Tanta constancia, tanto tesón, serán coronados -no se puede dudar- con el triunfo definitivo de su noble causa. Ahora no está solo. Junto al pueblo indio, en frente común contra los explotadores nacionales y extran­jeros, marchan todas las fuerzas progresistas de la patria. Y esto es aval seguro de victoria.


Y así será cierto, que no habrá ningún cordel, por largo que sea, que pueda atar, o encadenar, a nuestro hermano pueblo indio.

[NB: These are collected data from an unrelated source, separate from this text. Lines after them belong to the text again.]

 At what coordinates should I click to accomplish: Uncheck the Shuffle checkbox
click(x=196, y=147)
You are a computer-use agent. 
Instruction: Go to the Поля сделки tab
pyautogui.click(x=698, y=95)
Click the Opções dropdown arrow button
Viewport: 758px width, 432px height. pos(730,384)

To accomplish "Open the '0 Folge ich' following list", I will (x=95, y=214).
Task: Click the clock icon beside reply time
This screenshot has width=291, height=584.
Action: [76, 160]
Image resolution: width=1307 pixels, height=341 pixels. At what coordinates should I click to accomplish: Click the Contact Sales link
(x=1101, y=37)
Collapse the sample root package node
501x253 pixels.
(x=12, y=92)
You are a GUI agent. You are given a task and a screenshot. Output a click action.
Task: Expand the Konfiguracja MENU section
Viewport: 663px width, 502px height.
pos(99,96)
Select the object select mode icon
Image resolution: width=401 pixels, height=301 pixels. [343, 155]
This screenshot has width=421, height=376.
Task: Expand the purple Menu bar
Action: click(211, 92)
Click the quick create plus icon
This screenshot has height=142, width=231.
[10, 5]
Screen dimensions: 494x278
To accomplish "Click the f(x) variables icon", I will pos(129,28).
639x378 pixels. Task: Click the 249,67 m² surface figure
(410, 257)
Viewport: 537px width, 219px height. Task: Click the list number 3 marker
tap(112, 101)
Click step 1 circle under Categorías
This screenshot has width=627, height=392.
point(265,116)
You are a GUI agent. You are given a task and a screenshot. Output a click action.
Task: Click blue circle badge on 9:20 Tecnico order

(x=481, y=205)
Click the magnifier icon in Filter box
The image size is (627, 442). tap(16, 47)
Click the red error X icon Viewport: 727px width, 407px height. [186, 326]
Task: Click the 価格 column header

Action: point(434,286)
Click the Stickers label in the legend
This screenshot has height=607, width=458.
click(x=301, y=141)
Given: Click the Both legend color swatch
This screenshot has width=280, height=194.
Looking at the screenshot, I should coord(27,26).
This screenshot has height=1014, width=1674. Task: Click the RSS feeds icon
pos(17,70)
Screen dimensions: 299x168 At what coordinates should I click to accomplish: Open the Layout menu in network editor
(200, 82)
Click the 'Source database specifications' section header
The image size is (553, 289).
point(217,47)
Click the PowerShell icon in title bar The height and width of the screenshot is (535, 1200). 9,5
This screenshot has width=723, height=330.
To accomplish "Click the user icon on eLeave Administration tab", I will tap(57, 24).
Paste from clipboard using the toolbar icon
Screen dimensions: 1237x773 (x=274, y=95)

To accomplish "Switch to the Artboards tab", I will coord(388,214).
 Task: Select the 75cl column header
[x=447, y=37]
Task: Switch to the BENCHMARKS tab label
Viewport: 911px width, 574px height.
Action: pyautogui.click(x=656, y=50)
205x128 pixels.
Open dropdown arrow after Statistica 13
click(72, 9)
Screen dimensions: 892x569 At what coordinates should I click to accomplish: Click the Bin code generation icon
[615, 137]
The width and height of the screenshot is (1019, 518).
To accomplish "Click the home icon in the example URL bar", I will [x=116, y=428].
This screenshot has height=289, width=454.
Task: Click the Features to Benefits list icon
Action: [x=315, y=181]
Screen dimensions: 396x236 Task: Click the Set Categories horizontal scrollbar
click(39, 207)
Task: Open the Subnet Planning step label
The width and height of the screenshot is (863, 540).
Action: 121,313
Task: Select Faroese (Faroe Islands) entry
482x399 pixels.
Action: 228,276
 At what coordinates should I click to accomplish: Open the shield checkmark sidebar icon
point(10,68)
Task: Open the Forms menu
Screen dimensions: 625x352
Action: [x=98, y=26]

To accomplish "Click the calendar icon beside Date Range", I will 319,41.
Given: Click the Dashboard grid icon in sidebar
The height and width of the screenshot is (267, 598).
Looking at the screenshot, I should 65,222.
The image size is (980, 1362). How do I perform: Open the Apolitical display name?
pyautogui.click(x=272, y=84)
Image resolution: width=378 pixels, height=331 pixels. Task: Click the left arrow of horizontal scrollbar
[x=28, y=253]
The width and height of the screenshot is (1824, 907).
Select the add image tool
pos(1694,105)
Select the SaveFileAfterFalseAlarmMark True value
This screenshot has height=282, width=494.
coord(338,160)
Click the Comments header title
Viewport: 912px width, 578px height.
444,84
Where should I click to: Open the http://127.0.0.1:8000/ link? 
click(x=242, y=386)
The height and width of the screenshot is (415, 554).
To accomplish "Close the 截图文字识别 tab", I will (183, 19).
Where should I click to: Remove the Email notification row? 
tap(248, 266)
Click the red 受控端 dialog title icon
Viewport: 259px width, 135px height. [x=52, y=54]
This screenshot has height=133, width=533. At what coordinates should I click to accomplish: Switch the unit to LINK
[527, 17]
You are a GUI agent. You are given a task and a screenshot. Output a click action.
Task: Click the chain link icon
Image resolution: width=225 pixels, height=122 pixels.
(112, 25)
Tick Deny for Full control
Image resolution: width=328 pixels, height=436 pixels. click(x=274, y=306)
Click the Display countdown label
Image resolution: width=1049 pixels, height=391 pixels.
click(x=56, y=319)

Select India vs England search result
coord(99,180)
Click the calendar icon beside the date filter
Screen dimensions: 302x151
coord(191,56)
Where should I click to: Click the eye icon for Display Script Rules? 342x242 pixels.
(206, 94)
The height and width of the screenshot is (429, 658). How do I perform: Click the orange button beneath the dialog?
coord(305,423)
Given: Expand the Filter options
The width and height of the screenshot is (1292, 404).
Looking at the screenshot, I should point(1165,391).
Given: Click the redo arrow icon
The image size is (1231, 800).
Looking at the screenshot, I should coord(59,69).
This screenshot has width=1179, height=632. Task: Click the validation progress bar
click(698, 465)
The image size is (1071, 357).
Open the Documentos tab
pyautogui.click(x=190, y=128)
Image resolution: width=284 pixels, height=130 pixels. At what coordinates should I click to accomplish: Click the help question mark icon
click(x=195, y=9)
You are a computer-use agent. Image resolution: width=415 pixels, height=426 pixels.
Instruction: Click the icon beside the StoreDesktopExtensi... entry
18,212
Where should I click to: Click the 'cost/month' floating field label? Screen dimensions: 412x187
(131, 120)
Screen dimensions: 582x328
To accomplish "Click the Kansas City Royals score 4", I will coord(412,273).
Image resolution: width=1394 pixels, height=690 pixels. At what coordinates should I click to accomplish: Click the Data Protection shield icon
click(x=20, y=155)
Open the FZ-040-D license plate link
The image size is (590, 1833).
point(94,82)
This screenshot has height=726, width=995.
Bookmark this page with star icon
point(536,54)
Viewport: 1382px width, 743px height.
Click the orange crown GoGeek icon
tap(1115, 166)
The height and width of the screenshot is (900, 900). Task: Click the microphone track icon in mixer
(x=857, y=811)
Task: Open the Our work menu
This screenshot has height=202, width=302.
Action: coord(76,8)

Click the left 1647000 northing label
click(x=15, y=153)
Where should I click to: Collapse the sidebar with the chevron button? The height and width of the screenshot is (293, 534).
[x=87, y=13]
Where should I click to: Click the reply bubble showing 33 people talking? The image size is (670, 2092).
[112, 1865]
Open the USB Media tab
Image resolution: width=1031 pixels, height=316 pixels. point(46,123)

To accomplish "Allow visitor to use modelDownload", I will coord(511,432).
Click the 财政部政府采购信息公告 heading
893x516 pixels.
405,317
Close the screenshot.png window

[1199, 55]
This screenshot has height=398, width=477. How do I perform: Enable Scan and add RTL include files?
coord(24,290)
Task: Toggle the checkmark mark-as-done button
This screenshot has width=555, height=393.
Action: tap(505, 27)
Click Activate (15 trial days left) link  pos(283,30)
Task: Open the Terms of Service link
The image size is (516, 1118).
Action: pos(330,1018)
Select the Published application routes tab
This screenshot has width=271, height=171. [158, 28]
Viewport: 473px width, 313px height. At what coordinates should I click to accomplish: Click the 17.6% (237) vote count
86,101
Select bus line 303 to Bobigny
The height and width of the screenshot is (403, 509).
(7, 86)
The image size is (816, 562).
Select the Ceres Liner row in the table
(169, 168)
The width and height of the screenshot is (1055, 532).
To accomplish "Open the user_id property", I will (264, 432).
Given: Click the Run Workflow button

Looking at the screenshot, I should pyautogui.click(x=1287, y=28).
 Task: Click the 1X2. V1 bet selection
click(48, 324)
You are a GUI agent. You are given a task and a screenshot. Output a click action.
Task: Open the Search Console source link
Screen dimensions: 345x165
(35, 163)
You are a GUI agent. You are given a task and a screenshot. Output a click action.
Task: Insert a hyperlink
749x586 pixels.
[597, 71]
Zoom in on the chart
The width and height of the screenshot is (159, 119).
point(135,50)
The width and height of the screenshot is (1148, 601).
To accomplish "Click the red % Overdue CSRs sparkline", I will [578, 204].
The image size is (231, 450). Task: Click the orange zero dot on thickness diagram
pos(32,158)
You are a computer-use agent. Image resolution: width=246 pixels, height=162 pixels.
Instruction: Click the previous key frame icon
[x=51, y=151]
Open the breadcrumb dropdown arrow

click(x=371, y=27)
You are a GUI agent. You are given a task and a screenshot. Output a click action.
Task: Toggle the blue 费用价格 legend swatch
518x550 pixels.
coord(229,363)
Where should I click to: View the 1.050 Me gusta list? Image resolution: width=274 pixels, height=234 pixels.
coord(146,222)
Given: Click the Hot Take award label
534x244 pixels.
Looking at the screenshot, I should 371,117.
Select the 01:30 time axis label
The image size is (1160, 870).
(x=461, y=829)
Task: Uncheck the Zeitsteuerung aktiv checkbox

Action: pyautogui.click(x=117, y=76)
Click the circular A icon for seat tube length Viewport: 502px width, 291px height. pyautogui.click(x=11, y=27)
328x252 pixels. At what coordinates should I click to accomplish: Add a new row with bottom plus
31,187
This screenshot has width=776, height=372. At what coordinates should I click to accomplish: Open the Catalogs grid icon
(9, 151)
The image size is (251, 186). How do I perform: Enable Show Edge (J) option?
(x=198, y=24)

tomado de: http://www.kaosenlared.net/noticia/fundacion-quito-resistencia-indigena




[1] Enrique Garcés, Rumiñahui, Casa de la Cultura Ecuatoriana, Quito, 1953, p. 135.
[2] Aquiles Pérez, Historia de la República del Ecuador, t. I, Litografía e Imprenta Romero, Quito, s. f., p. 96.
[3] Germán Arciniegas, El Caballero de El Dorado, Editorial Lozada S.A., Buenos Aires, 1942, p. 147.
[4] Pedro Cieza de León, La crónica del Perú, Espasa-Calpe Argentina S.A., Buenos Aires, 1945, p. 291.
[5] Jorge Enrique Adoum, “El sol bajo las patas de los caballos”, en la revista La última rueda N° 1, Editorial Universitaria, Quito, 1975, p. 81.